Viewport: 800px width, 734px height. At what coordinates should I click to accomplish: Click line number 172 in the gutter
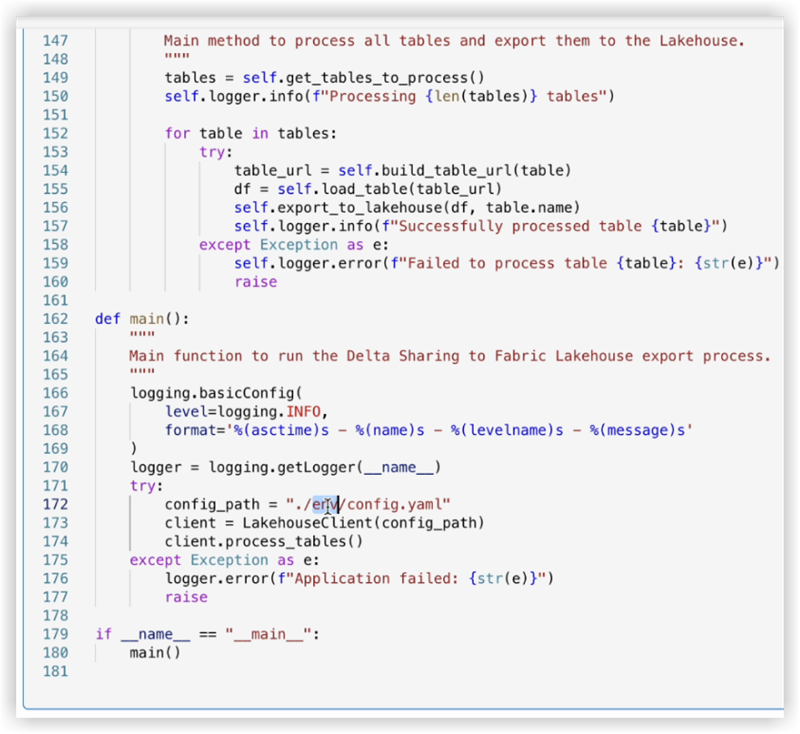[54, 504]
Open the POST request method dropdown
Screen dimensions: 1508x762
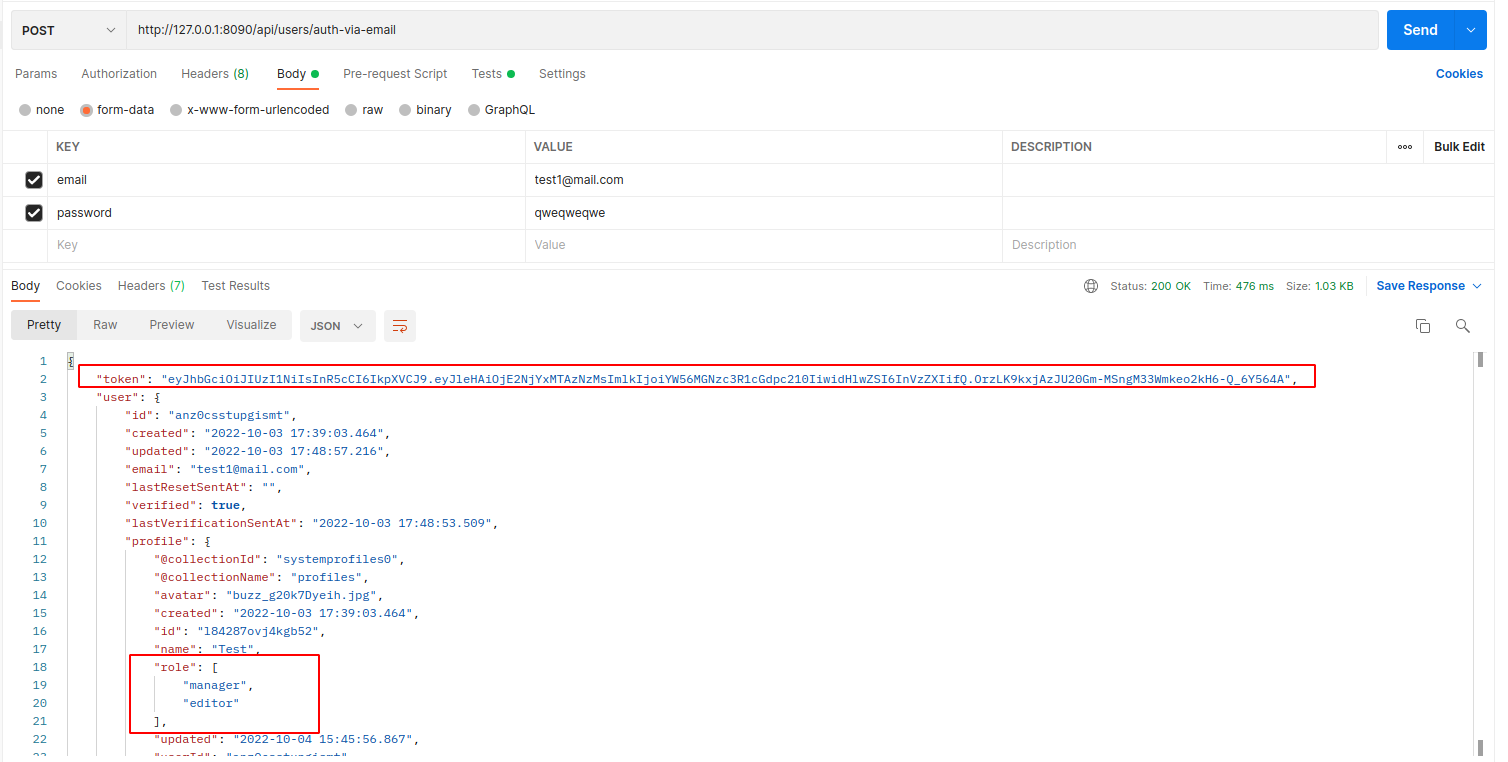(x=67, y=30)
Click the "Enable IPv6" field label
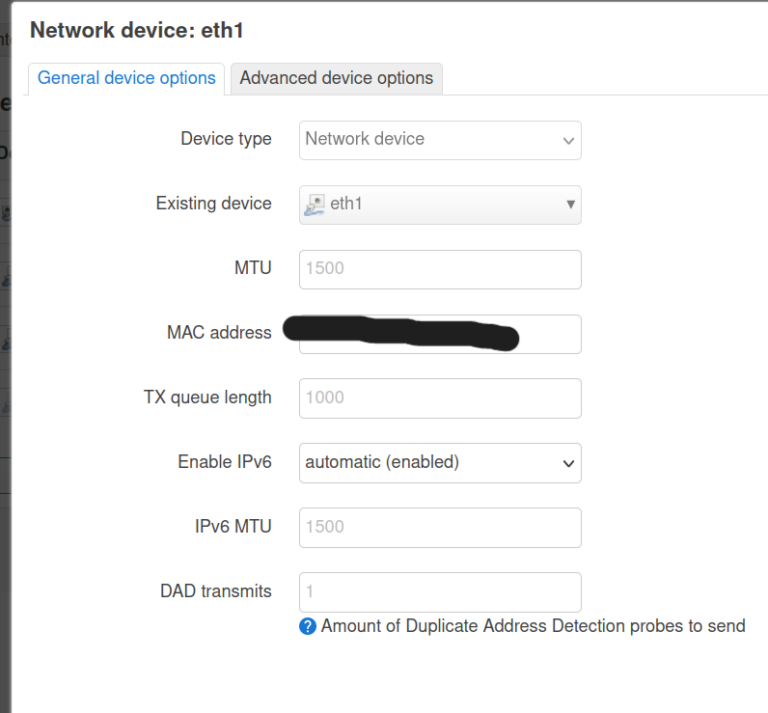Screen dimensions: 768x713 tap(224, 463)
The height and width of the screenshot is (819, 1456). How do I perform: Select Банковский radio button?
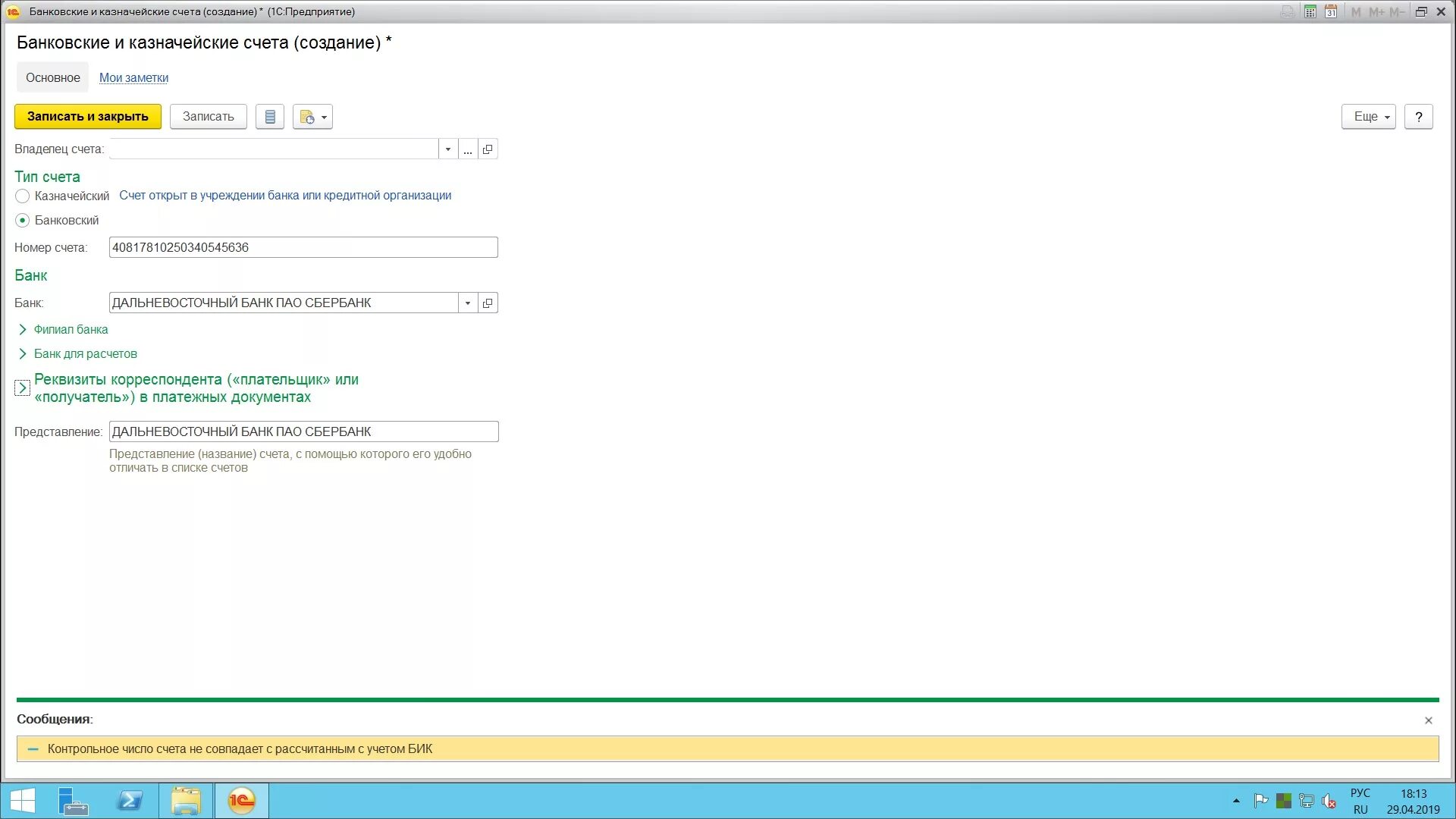pyautogui.click(x=22, y=220)
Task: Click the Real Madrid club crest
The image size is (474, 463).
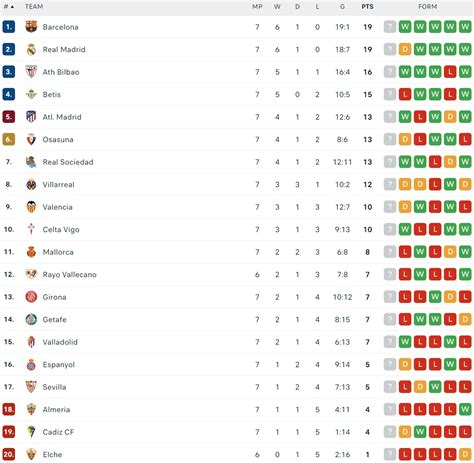Action: [31, 49]
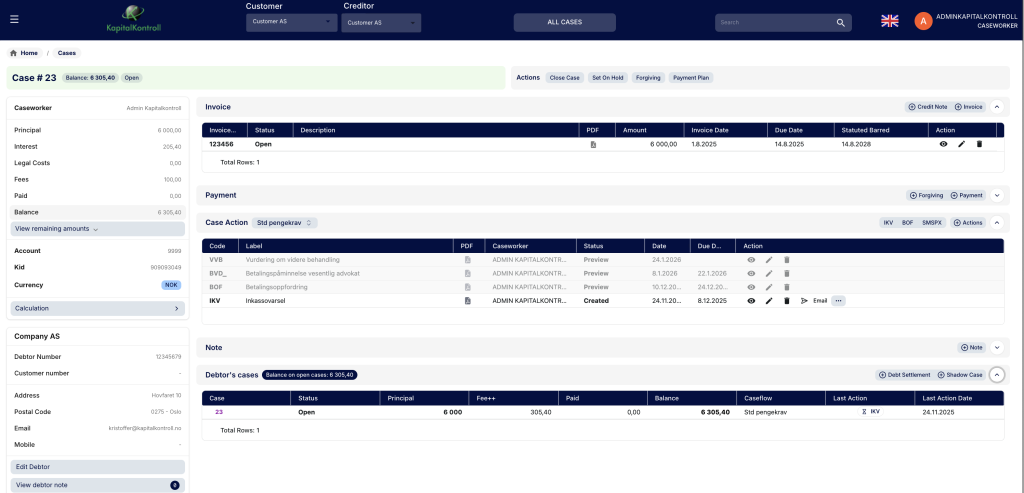Click the search magnifier icon
Image resolution: width=1024 pixels, height=493 pixels.
point(840,22)
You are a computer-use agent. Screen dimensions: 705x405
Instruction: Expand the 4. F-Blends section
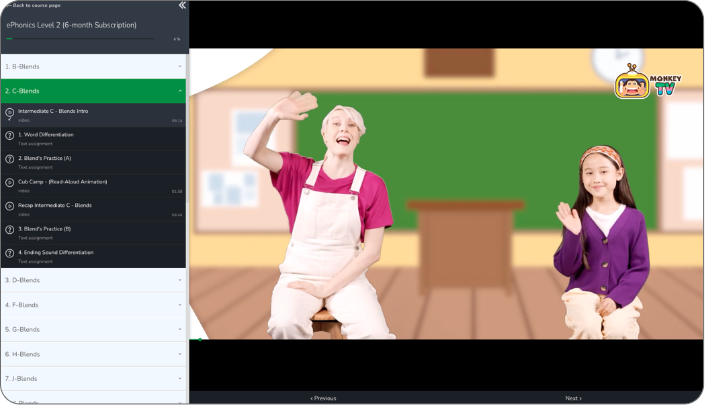(92, 305)
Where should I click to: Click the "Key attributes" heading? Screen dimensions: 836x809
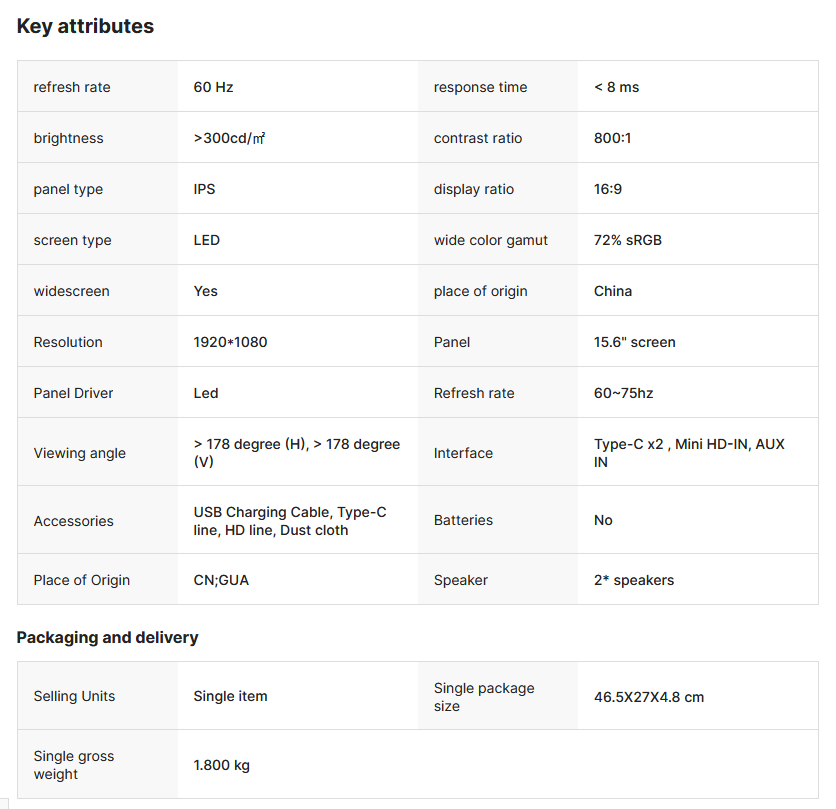tap(85, 27)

◆ ◆ ◆ ◆

### WORK INSTRUCTION
Take the entries above and restate them word for word, minus their images.

### SOLUTION TO THIS EXERCISE
Viewport: 800px width, 734px height. At what coordinates should I click to accomplish: Click line number 172 in the gutter
[54, 504]
Open the POST request method dropdown
Screen dimensions: 1508x762
(x=67, y=30)
Click the "Enable IPv6" field label
Screen dimensions: 768x713 tap(224, 463)
The height and width of the screenshot is (819, 1456). How do I perform: Select Банковский radio button?
pyautogui.click(x=22, y=220)
Task: Click the Real Madrid club crest
The image size is (474, 463).
Action: [31, 49]
Click the search magnifier icon
Image resolution: width=1024 pixels, height=493 pixels.
point(840,22)
You are a computer-use agent. Screen dimensions: 705x405
Instruction: Expand the 4. F-Blends section
(92, 305)
Where should I click to: Click the "Key attributes" heading? Screen dimensions: 836x809
tap(85, 27)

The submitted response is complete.